SPEEDCAFE: Could you briefly tell us about the tyre development and your relationship with Michelin and how that works?
MOORE: So Michelin is a partner of Porsche, which I was quite used to in LMP1. They’re very open. We have a good relationship working with them on the simulator, on the pre-analysis of what we need to improve with the car, all the modeling they’re involved in. So basically, they come along and ask what we want from the tyres for the new car and we give feedback. And it’s a few iterative loops to bring to the track, test new casings and going through compounds for each casing. It’s quite detailed work to get the best tyres that you can. It’s only one of a few categories in the world where you have such intense tyre testing, most other categories are out of our control, so it’s been very interesting to work with Michelin. They’re one of the best manufacturers in the world for tyres and we have a really good relationship with them.
SPEEDCAFE: You keep an eye on what’s going on at home in Supercars. If Roland (Dane, Triple Eight Racing Engineering owner) gave you a call and said, ‘hey ‘JJ’ come back and give us a hand’, what would your answer be?
MOORE: Oh I’ll always consider it because in the end Australia’s my home. I’ve moved my family across to Europe to experience what’s out there. I’ve done a lot of experiencing, I’ve done a lot of traveling, I’ve ticked a lot of boxes winning Le Mans in the LMP car and doing this (RSR) project.
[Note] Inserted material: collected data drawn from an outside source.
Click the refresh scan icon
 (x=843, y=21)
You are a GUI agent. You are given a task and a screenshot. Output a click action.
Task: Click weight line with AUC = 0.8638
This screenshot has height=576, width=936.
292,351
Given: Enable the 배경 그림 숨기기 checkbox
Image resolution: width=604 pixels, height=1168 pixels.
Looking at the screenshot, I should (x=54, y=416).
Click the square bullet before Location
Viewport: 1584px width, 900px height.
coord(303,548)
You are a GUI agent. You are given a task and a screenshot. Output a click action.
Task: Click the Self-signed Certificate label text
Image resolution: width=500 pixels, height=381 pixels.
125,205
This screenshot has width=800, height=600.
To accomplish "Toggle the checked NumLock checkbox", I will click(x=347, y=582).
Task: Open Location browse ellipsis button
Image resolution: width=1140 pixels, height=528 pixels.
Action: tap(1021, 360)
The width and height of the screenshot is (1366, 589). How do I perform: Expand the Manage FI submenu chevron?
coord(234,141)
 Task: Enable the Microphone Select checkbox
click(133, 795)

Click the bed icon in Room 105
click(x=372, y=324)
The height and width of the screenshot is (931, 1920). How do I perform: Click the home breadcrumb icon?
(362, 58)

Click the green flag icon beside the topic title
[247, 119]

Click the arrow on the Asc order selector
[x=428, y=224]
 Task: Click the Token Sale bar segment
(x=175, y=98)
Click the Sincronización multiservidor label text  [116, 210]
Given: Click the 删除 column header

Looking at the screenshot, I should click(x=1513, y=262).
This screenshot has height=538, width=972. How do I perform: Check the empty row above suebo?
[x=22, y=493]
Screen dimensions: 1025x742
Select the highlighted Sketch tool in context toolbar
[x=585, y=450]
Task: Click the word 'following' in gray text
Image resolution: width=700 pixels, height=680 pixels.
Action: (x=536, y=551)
So I would never say never.
SPEEDCAFE: It always been in the back of your head that you would go home at some point, but would next year be too soon?
MOORE: I mean it was always going to be a temporary thing, or if we came across… the first time thinking it’s going to be a two year thing, maybe a three year thing. Every year we’ve been thinking are we done, have we had enough or what’s the next move?
SPEEDCAFE: We know Formula 1 was always in your original mix.
MOORE: I was always considering Formula 1 or other categories. But now with having a family, I had a new daughter a month ago, Formula 1 I think is probably a leap too far now considering my age. And basically I enjoy having family time. So I think I’ve had a look there, but it’s probably not what I want to do now. I think it’d be a nice, interesting challenge, but in the end I enjoy having more of an input across the whole car, like you get with a GTE or a Supercar, you have a global view. In F1, you’re just a man doing a little widget on the car, and there’s a lot of people involved.
SPEEDCAFE: Would next year be too soon to come home?
MOORE: Overall, I wouldn’t say next year’s too soon. You never know. We will just see how it goes the next couple of months and we’ll see what’s ahead because the future’s still to be decided, basically.